- _WHAT IS EXPECTED_: Only text belongs in your copy of the listing below; reproduce it exactly and leave out the pictures.

- _DATA_:
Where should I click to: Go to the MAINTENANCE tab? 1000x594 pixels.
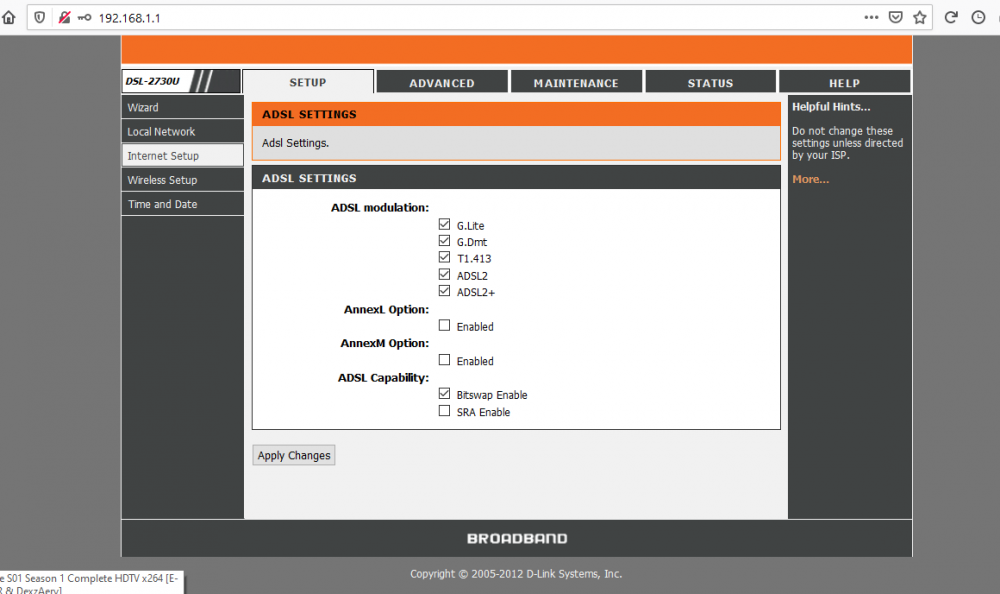576,83
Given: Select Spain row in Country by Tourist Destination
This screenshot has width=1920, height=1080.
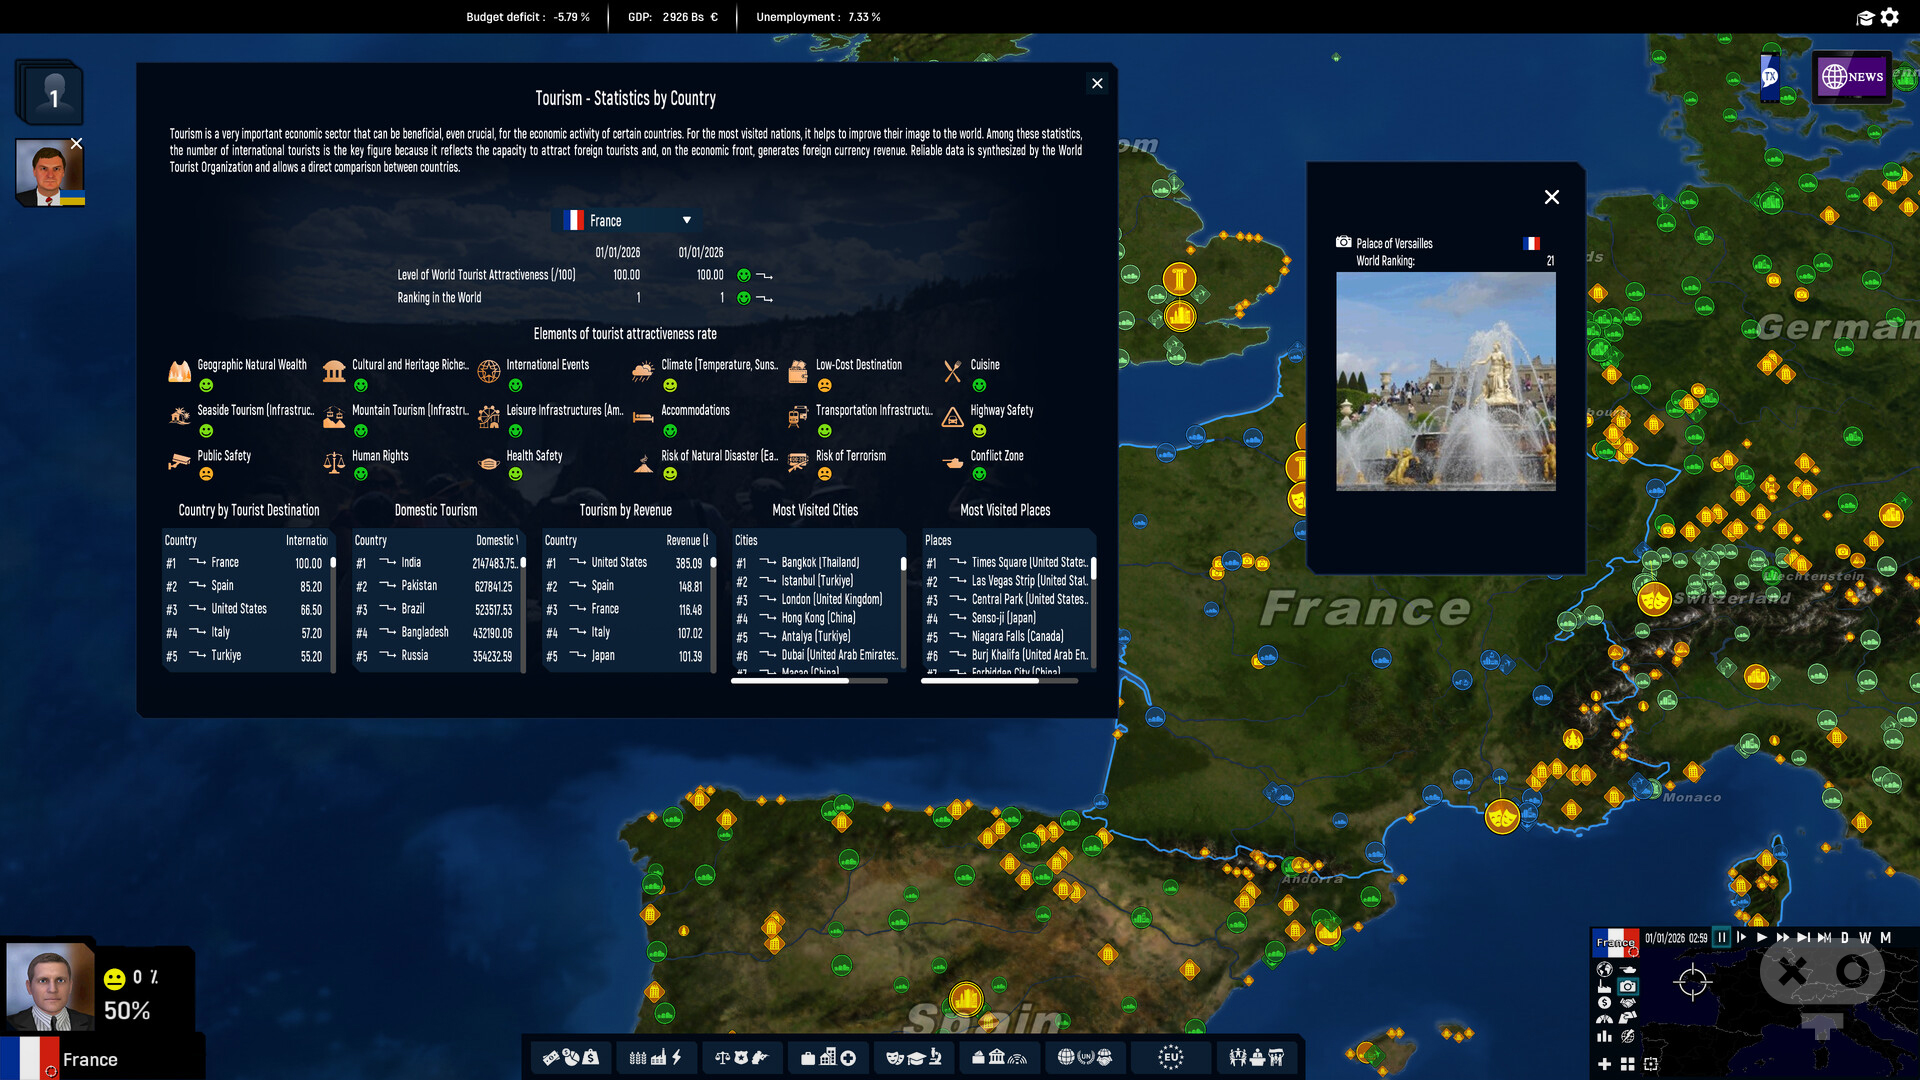Looking at the screenshot, I should [x=246, y=586].
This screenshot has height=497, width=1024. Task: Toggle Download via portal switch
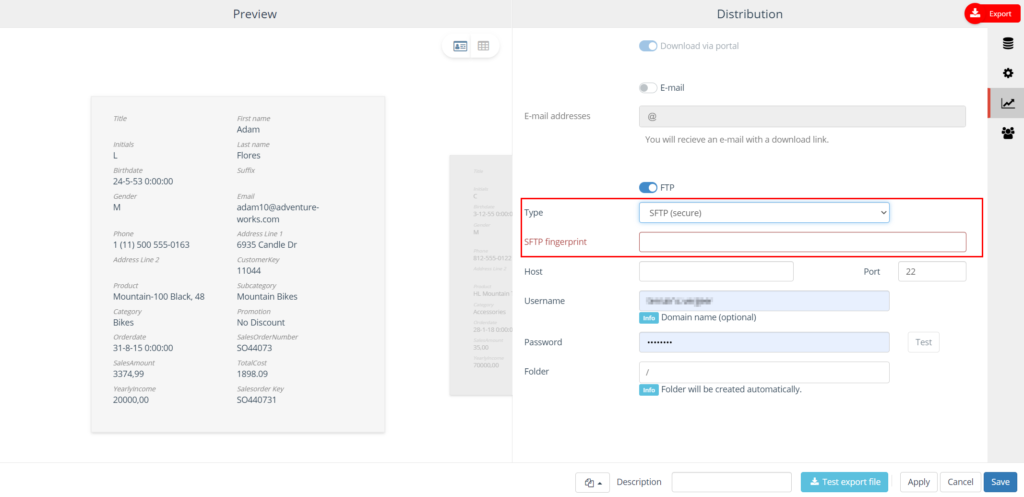coord(648,46)
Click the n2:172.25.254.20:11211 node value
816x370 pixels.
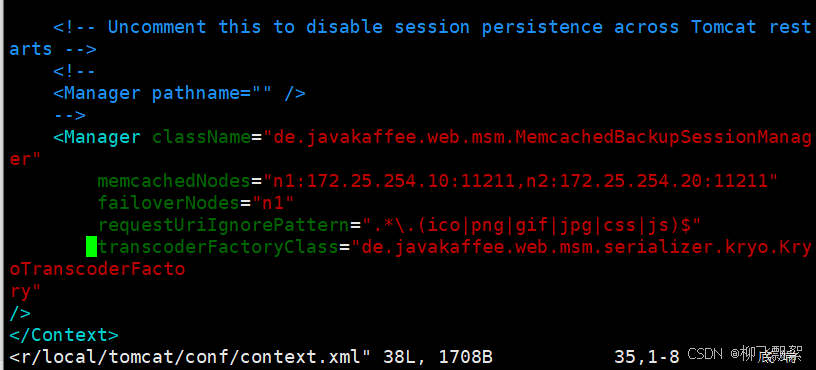[x=646, y=181]
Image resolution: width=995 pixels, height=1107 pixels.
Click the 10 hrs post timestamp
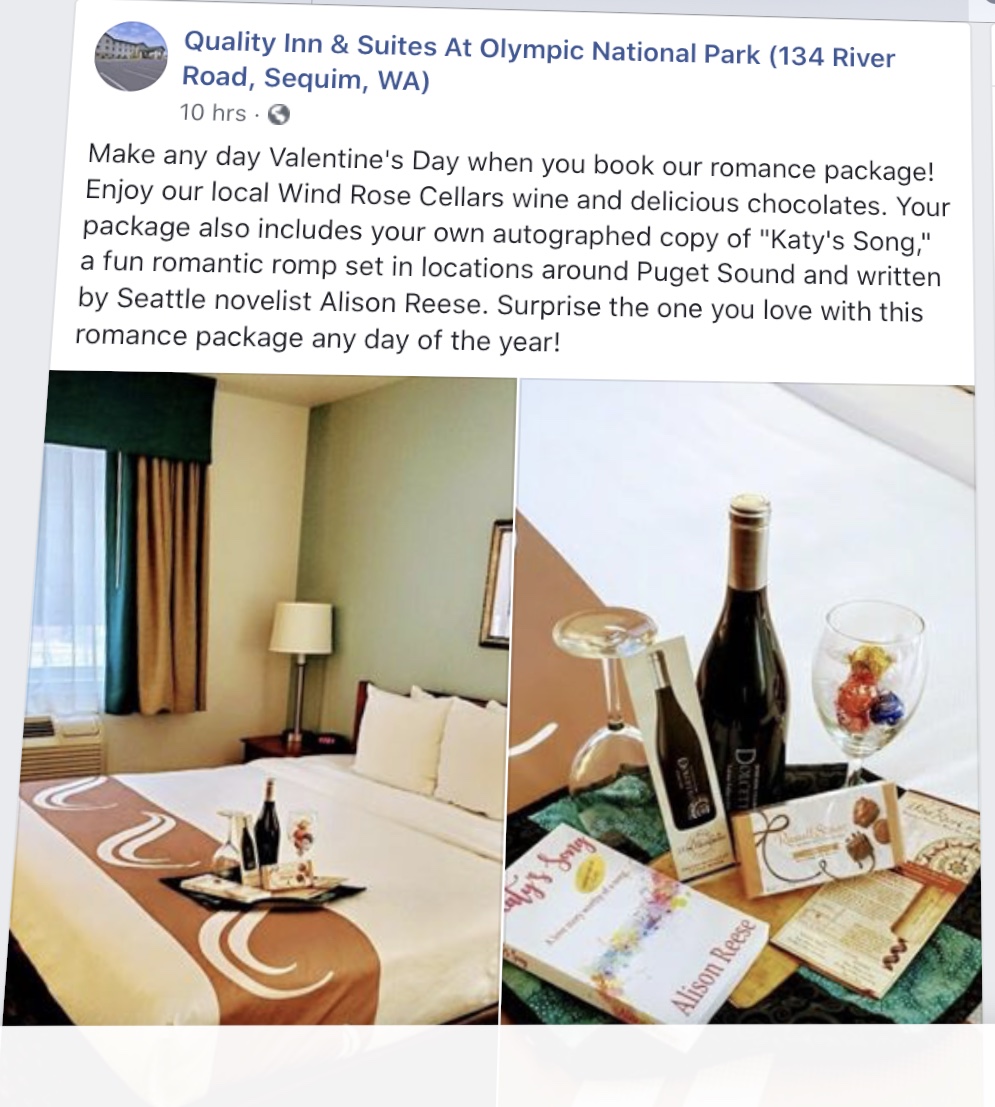click(x=213, y=113)
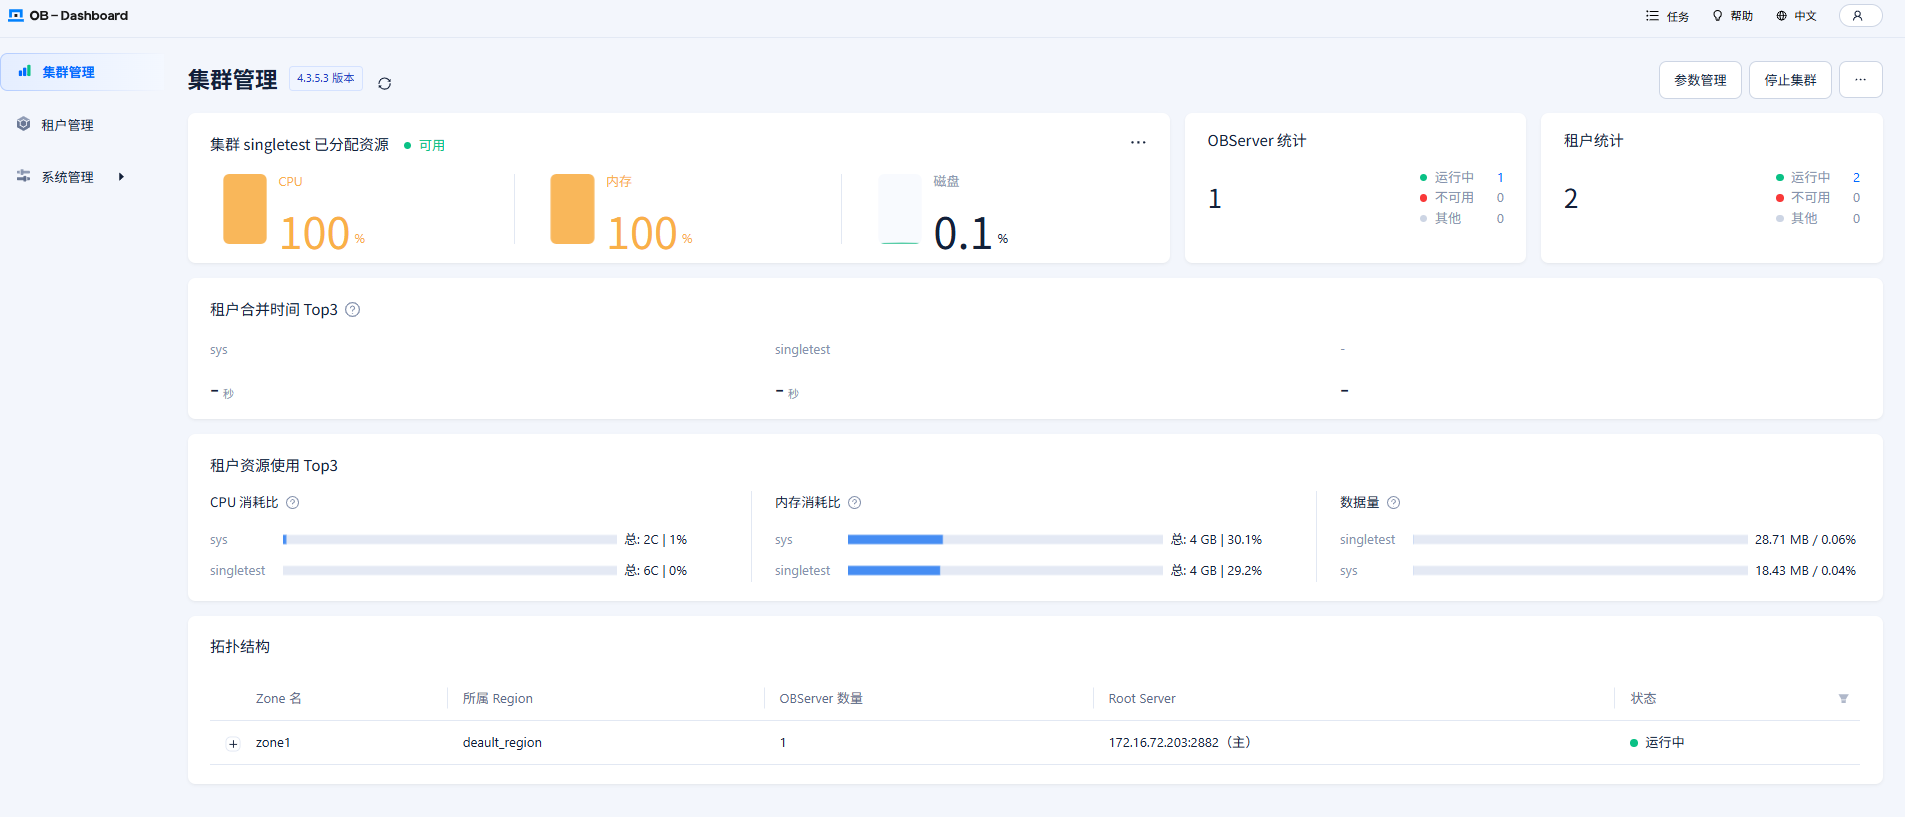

- _FINISHED EXERCISE_:
Where should I click to: Go to the MAINTENANCE tab? 1000x594 pixels.
576,83
Given: Select Spain row in Country by Tourist Destination
This screenshot has width=1920, height=1080.
Looking at the screenshot, I should [x=246, y=586].
This screenshot has height=497, width=1024. Task: Toggle Download via portal switch
coord(648,46)
Click the n2:172.25.254.20:11211 node value
816x370 pixels.
[x=646, y=181]
Image resolution: width=995 pixels, height=1107 pixels.
Click the 10 hrs post timestamp
click(x=213, y=113)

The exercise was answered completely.